Word and item position data
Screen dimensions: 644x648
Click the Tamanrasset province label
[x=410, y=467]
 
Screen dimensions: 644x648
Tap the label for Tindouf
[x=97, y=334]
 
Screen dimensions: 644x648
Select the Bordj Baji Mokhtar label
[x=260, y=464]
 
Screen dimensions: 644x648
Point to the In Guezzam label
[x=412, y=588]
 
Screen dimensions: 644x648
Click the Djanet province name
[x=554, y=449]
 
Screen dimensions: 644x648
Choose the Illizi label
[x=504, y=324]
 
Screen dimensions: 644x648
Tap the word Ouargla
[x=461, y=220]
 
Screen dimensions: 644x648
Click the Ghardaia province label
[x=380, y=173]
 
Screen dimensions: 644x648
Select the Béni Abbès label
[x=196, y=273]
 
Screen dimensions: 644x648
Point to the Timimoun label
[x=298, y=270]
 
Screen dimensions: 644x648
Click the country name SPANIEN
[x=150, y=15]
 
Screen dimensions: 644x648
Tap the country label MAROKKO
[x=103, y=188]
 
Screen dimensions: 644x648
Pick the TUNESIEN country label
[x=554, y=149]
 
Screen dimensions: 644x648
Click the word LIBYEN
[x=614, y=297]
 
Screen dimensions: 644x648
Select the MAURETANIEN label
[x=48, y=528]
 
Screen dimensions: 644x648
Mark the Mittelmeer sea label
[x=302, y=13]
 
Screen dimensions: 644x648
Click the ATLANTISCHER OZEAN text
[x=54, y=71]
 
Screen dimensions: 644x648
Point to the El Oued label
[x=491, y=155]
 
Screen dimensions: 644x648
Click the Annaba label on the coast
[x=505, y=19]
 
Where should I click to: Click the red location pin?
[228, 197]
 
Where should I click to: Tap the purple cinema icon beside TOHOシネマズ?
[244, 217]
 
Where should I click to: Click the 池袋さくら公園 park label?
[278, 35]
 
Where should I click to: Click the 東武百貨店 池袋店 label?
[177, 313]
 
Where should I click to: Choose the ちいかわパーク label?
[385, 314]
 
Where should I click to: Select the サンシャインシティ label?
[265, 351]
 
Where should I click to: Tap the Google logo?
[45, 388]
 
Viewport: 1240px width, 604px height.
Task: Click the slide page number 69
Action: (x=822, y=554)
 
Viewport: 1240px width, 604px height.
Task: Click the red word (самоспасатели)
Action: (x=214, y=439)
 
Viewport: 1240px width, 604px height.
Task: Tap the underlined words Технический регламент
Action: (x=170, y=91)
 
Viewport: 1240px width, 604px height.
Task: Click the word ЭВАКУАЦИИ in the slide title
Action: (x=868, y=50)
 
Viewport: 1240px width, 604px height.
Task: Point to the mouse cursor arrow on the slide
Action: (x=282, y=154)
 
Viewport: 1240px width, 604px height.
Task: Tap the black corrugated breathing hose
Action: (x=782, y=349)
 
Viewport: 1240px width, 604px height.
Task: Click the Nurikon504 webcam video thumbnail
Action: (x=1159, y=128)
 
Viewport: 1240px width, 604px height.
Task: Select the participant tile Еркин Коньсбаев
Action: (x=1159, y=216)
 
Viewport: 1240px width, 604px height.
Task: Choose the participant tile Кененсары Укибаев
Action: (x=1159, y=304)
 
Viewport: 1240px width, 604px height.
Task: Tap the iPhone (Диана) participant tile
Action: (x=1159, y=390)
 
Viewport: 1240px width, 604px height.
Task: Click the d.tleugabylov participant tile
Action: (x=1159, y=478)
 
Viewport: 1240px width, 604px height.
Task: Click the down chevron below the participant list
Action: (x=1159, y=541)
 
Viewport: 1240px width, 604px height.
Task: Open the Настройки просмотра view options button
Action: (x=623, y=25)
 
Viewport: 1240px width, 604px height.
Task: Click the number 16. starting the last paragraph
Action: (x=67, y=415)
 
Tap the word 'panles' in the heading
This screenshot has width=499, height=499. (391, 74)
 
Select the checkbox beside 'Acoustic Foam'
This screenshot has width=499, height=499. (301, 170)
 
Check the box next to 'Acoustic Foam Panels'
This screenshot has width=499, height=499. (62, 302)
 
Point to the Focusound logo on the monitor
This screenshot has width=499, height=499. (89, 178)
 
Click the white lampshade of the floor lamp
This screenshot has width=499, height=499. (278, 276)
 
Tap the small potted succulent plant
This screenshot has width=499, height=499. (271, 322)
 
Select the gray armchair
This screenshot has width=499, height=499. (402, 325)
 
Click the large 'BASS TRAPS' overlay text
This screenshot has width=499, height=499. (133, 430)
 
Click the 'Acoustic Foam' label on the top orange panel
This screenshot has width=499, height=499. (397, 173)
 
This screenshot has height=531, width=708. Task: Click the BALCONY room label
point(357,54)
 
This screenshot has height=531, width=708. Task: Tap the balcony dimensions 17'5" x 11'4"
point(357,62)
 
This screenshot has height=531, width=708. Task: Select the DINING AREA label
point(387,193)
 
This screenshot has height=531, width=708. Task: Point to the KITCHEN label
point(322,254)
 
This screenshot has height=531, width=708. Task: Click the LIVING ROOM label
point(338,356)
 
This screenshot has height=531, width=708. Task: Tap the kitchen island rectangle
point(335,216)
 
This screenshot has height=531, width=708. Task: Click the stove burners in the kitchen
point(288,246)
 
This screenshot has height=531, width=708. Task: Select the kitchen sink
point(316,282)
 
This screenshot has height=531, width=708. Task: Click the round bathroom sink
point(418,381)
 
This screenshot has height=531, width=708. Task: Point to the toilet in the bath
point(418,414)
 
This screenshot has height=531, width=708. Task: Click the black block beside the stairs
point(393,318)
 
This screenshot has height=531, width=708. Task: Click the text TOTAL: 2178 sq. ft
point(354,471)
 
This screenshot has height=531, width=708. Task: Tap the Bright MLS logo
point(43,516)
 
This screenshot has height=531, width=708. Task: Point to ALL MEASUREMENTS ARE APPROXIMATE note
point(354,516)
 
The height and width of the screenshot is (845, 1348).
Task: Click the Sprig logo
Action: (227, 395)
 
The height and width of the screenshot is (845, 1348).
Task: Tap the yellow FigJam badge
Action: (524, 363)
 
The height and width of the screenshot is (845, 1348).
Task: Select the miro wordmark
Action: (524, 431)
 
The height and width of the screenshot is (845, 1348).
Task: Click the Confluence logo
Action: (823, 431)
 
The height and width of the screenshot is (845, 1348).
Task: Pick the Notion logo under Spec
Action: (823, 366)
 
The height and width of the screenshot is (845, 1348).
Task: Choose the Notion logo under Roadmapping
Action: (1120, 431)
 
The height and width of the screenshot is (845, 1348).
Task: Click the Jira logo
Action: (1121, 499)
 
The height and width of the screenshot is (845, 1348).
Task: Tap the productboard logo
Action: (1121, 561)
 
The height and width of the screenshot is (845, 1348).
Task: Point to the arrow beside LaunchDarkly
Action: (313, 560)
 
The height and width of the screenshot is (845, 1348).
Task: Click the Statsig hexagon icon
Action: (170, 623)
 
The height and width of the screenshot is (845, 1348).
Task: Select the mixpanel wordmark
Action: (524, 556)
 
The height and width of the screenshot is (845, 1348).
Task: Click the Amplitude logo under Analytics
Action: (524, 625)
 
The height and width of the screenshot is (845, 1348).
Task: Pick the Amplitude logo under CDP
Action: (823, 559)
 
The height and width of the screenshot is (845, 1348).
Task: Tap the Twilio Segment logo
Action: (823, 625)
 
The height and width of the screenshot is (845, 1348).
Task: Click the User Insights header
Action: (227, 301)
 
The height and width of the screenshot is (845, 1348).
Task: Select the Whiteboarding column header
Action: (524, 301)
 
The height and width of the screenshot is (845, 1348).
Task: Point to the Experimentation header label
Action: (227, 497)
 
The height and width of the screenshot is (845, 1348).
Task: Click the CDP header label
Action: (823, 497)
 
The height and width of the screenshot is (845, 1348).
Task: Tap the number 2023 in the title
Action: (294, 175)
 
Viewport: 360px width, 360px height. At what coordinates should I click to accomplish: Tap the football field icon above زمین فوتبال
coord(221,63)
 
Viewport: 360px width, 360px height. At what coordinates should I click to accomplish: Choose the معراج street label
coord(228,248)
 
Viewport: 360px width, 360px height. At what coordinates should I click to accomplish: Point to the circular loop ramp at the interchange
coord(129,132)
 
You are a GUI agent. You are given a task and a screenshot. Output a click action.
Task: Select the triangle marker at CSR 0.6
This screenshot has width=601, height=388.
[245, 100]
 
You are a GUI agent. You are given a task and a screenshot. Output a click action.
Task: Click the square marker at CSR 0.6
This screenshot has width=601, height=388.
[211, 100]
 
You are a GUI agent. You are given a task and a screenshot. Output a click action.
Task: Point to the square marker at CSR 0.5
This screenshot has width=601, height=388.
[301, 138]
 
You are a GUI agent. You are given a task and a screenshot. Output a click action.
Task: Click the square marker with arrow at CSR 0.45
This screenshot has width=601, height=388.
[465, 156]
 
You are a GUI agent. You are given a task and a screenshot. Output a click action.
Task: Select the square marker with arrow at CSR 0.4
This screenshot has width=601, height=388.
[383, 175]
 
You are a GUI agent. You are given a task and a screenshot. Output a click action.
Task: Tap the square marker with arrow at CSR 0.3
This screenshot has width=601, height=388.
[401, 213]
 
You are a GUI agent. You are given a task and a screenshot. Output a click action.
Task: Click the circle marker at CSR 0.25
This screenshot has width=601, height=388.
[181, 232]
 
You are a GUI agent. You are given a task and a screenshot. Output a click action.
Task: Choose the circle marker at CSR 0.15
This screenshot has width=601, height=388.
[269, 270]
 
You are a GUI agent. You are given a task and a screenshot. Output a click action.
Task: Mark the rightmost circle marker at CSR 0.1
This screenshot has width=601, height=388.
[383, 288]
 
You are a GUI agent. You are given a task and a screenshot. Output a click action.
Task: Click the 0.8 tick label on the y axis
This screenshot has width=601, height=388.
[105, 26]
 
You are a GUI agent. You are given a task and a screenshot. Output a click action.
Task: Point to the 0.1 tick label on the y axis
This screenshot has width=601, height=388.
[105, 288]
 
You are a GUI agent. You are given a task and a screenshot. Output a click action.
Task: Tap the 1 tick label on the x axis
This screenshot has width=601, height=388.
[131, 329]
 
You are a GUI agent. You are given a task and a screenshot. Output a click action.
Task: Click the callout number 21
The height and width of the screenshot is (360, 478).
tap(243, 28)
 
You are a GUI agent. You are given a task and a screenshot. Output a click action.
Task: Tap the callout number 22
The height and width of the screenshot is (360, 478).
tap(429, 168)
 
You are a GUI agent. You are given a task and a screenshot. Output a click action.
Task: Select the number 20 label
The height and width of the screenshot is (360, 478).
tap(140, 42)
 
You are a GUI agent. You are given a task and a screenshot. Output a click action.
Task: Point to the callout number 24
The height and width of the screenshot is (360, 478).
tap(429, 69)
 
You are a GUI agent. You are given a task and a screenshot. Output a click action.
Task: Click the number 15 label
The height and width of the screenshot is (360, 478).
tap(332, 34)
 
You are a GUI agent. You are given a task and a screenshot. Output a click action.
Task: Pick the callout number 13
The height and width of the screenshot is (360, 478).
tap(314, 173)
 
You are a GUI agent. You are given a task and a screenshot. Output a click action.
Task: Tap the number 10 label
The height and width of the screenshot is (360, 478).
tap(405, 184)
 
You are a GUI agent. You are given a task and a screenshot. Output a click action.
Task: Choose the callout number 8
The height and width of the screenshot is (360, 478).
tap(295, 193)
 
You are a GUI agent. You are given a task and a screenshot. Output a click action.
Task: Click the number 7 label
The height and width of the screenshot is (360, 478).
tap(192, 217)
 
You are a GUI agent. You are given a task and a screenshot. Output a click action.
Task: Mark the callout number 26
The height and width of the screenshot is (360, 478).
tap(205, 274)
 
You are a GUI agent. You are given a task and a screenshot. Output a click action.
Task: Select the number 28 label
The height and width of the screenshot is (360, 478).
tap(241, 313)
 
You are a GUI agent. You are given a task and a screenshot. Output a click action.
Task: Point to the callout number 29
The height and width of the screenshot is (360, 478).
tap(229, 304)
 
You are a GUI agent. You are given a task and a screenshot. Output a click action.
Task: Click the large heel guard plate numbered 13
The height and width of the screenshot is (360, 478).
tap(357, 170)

- _TASK BRIEF_:
Return each line of the records that contains the string "country". Case counts.

- _PROBLEM SOLUTION_:
Click the country name SPANIEN
Tap the country label MAROKKO
Pick the TUNESIEN country label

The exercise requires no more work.